▶ _Your instructions_
Tell how many lines in the data below hold the string "resolution"; give nothing but the number.

(Stored items)

============

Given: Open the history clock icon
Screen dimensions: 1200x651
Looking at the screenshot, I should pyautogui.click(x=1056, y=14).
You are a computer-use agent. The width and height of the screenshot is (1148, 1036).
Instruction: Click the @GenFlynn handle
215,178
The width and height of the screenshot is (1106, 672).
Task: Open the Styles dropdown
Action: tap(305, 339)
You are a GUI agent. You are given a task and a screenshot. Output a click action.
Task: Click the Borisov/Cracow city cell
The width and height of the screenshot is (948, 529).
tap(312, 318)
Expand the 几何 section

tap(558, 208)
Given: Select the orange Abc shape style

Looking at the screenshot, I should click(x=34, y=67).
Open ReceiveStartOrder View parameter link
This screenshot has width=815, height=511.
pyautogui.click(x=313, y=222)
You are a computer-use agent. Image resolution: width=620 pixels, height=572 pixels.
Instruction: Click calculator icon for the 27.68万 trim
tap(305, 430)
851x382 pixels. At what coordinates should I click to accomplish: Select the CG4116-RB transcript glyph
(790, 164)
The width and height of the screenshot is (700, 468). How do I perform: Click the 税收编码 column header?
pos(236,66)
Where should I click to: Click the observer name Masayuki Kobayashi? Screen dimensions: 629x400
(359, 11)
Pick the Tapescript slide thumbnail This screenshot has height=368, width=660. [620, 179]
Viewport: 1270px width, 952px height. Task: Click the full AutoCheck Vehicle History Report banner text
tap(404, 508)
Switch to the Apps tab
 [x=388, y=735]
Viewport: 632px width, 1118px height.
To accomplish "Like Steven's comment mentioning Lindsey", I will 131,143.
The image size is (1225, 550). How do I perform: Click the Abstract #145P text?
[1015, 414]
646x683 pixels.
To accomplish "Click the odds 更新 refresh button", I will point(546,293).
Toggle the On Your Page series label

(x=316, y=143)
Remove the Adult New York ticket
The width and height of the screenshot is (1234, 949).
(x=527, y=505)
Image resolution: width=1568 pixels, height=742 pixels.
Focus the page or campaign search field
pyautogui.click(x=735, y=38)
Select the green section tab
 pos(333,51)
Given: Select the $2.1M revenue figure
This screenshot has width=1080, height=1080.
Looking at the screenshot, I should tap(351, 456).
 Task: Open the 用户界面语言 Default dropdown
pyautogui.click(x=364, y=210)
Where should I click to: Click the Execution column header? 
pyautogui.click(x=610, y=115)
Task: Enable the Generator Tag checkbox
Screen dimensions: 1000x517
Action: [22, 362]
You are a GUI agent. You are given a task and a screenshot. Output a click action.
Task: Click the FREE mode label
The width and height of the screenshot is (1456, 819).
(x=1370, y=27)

============

▶ _Final answer_
2